How to check the result

  • Inspect the resolved path/environment and confirm it points to the intended location/interpreter.
  • Round-trip a tiny artifact: write/export/install, then read/import it independently and compare key values or versions.
  • Test one missing-file, malformed-input or dependency-conflict case so failure behaviour is deliberate.
Hands-on practice

Demonstrate understanding

Try this:

Build a tiny, inspectable example of Read and Write CSV with CSV. First resolve the path with pathlib instead of assuming the working directory. Then open text with an explicit encoding such as UTF-8 when portability matters. Write the expected result before running it, and explain one condition that would make the result misleading or invalid.

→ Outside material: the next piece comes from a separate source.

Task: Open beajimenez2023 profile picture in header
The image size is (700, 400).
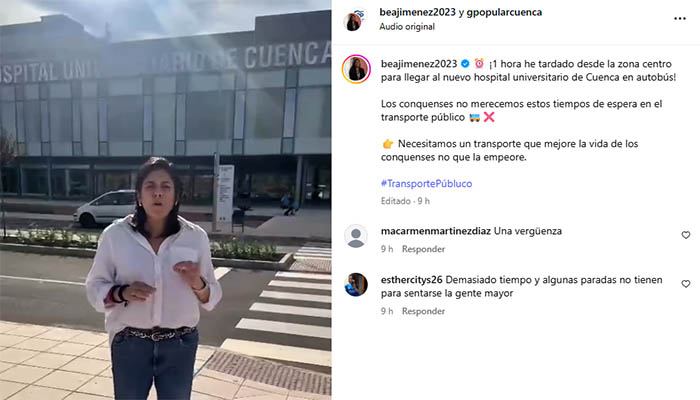Action: pyautogui.click(x=355, y=19)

Use one tiny file/module and an explicit path or environment. Validate the artifact by loading/importing it again rather than trusting a successful command.
Knowledge check

Check reasoning, not memorisation

Before trusting a result from Read and Write CSV with CSV, which check provides the strongest evidence that you understand and applied it correctly?

Quick reference

Keep the important distinctions visible

Step 1Resolve the path with pathlib instead of assuming the working directory.
Step 2Open text with an explicit encoding such as UTF-8 when portability matters.
Step 3Parse structured formats with format-aware tools rather than manual string splitting.
Step 4Validate required columns/fields before analysis.
Lesson summary

What to remember

  • Read and Write CSV with CSV concerns moving information between Python's in-memory objects and persistent files. File handling requires explicit decisions about path, format, encoding, schema and what should happen when data are missing or malformed.
  • Resolve the path with pathlib instead of assuming the working directory.
  • Assuming the current working directory or active Python environment is the one you intended.
  • Inspect the resolved path/environment and confirm it points to the intended location/interpreter.